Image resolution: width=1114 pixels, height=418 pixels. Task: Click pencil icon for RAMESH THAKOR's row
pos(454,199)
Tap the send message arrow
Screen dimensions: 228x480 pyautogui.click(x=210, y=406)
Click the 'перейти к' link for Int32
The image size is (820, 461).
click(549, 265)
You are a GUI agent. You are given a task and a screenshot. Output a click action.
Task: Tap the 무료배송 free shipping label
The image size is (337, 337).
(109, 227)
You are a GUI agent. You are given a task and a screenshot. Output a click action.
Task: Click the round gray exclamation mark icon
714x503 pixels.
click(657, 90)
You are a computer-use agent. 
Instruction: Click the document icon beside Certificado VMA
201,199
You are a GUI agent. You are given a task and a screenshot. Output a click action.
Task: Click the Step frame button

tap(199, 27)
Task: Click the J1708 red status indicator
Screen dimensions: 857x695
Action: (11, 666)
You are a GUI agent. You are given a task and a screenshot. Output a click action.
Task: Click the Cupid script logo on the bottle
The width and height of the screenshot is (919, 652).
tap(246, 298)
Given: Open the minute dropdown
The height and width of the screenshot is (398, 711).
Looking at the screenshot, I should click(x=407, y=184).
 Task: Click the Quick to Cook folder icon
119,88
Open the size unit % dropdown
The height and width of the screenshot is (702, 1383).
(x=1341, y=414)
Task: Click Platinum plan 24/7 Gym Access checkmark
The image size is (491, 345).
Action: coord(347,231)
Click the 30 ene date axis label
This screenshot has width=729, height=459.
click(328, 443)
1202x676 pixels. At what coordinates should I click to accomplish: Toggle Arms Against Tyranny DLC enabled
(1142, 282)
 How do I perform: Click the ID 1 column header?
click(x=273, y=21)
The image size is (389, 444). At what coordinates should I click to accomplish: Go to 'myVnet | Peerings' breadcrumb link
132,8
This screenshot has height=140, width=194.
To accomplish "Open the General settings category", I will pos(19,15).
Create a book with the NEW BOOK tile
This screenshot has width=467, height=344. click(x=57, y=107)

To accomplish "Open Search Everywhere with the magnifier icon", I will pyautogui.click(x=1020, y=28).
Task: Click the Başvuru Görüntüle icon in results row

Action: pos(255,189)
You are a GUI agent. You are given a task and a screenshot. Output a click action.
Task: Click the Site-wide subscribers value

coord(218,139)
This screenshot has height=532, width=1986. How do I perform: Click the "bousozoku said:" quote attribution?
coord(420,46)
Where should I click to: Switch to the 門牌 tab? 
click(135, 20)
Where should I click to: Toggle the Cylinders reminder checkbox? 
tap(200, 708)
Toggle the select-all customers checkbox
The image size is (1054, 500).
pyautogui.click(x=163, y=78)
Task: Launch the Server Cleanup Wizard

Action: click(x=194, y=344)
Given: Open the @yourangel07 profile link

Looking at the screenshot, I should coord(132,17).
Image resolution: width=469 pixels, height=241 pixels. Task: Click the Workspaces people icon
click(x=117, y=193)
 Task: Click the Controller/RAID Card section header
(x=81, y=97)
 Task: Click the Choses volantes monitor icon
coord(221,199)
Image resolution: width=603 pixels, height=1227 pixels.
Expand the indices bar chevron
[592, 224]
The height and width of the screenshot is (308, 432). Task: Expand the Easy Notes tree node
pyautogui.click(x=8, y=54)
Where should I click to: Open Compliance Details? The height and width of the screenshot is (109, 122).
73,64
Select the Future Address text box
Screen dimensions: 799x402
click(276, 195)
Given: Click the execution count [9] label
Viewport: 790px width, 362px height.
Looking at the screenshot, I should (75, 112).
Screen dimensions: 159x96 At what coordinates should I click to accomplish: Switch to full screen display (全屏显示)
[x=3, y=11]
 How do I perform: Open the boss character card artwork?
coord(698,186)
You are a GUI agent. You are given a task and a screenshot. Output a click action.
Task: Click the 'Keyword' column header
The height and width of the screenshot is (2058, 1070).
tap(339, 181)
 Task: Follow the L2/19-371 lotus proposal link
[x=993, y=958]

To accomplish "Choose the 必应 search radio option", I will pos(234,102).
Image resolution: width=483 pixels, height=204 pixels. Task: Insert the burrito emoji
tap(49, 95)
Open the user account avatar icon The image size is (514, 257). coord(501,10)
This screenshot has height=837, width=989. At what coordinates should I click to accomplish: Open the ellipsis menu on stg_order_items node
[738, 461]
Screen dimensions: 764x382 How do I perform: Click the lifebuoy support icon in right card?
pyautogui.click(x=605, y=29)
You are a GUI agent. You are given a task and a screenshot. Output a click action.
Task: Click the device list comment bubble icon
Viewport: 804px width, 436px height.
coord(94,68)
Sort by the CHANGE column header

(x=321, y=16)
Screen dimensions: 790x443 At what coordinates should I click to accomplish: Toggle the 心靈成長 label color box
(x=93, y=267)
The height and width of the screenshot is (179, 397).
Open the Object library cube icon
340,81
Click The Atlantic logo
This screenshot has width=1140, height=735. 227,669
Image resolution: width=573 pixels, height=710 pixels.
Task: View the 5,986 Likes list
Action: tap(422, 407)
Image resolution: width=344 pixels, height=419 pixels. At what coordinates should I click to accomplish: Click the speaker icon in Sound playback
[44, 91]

REQUIRED WORK: The required response is a complete, exact copy of the records.

OUTPUT BELOW:
Image resolution: width=1114 pixels, height=418 pixels. Task: Click pencil icon for RAMESH THAKOR's row
pos(454,199)
Tap the send message arrow
Screen dimensions: 228x480 pyautogui.click(x=210, y=406)
Click the 'перейти к' link for Int32
The image size is (820, 461).
click(549, 265)
You are a GUI agent. You are given a task and a screenshot. Output a click action.
Task: Tap the 무료배송 free shipping label
The image size is (337, 337).
(109, 227)
You are a GUI agent. You are given a task and a screenshot. Output a click action.
Task: Click the round gray exclamation mark icon
714x503 pixels.
click(657, 90)
You are a computer-use agent. 
Instruction: Click the document icon beside Certificado VMA
201,199
You are a GUI agent. You are given a task and a screenshot. Output a click action.
Task: Click the Step frame button

tap(199, 27)
Task: Click the J1708 red status indicator
Screen dimensions: 857x695
Action: (11, 666)
You are a GUI agent. You are given a task and a screenshot. Output a click action.
Task: Click the Cupid script logo on the bottle
The width and height of the screenshot is (919, 652).
tap(246, 298)
Given: Open the minute dropdown
The height and width of the screenshot is (398, 711).
Looking at the screenshot, I should click(x=407, y=184).
 Task: Click the Quick to Cook folder icon
119,88
Open the size unit % dropdown
The height and width of the screenshot is (702, 1383).
(x=1341, y=414)
Task: Click Platinum plan 24/7 Gym Access checkmark
The image size is (491, 345).
Action: coord(347,231)
Click the 30 ene date axis label
This screenshot has width=729, height=459.
click(328, 443)
1202x676 pixels. At what coordinates should I click to accomplish: Toggle Arms Against Tyranny DLC enabled
(1142, 282)
 How do I perform: Click the ID 1 column header?
click(x=273, y=21)
The image size is (389, 444). At what coordinates should I click to accomplish: Go to 'myVnet | Peerings' breadcrumb link
132,8
This screenshot has height=140, width=194.
To accomplish "Open the General settings category", I will pos(19,15).
Create a book with the NEW BOOK tile
This screenshot has width=467, height=344. click(x=57, y=107)

To accomplish "Open Search Everywhere with the magnifier icon", I will pyautogui.click(x=1020, y=28).
Task: Click the Başvuru Görüntüle icon in results row

Action: pos(255,189)
You are a GUI agent. You are given a task and a screenshot. Output a click action.
Task: Click the Site-wide subscribers value

coord(218,139)
This screenshot has height=532, width=1986. How do I perform: Click the "bousozoku said:" quote attribution?
coord(420,46)
Where should I click to: Switch to the 門牌 tab? 
click(135, 20)
Where should I click to: Toggle the Cylinders reminder checkbox? 
tap(200, 708)
Toggle the select-all customers checkbox
The image size is (1054, 500).
pyautogui.click(x=163, y=78)
Task: Launch the Server Cleanup Wizard

Action: click(x=194, y=344)
Given: Open the @yourangel07 profile link

Looking at the screenshot, I should coord(132,17).
Image resolution: width=469 pixels, height=241 pixels. Task: Click the Workspaces people icon
click(x=117, y=193)
 Task: Click the Controller/RAID Card section header
(x=81, y=97)
 Task: Click the Choses volantes monitor icon
coord(221,199)
Image resolution: width=603 pixels, height=1227 pixels.
Expand the indices bar chevron
[592, 224]
The height and width of the screenshot is (308, 432). Task: Expand the Easy Notes tree node
pyautogui.click(x=8, y=54)
Where should I click to: Open Compliance Details? The height and width of the screenshot is (109, 122).
73,64
Select the Future Address text box
Screen dimensions: 799x402
click(276, 195)
Given: Click the execution count [9] label
Viewport: 790px width, 362px height.
Looking at the screenshot, I should (75, 112).
Screen dimensions: 159x96 At what coordinates should I click to accomplish: Switch to full screen display (全屏显示)
[x=3, y=11]
 How do I perform: Open the boss character card artwork?
coord(698,186)
You are a GUI agent. You are given a task and a screenshot. Output a click action.
Task: Click the 'Keyword' column header
The height and width of the screenshot is (2058, 1070).
tap(339, 181)
 Task: Follow the L2/19-371 lotus proposal link
[x=993, y=958]

To accomplish "Choose the 必应 search radio option", I will pos(234,102).
Image resolution: width=483 pixels, height=204 pixels. Task: Insert the burrito emoji
tap(49, 95)
Open the user account avatar icon The image size is (514, 257). coord(501,10)
This screenshot has height=837, width=989. At what coordinates should I click to accomplish: Open the ellipsis menu on stg_order_items node
[738, 461]
Screen dimensions: 764x382 How do I perform: Click the lifebuoy support icon in right card?
pyautogui.click(x=605, y=29)
You are a GUI agent. You are given a task and a screenshot. Output a click action.
Task: Click the device list comment bubble icon
Viewport: 804px width, 436px height.
coord(94,68)
Sort by the CHANGE column header

(x=321, y=16)
Screen dimensions: 790x443 At what coordinates should I click to accomplish: Toggle the 心靈成長 label color box
(x=93, y=267)
The height and width of the screenshot is (179, 397).
Open the Object library cube icon
340,81
Click The Atlantic logo
This screenshot has width=1140, height=735. 227,669
Image resolution: width=573 pixels, height=710 pixels.
Task: View the 5,986 Likes list
Action: tap(422, 407)
Image resolution: width=344 pixels, height=419 pixels. At what coordinates should I click to accomplish: Click the speaker icon in Sound playback
[44, 91]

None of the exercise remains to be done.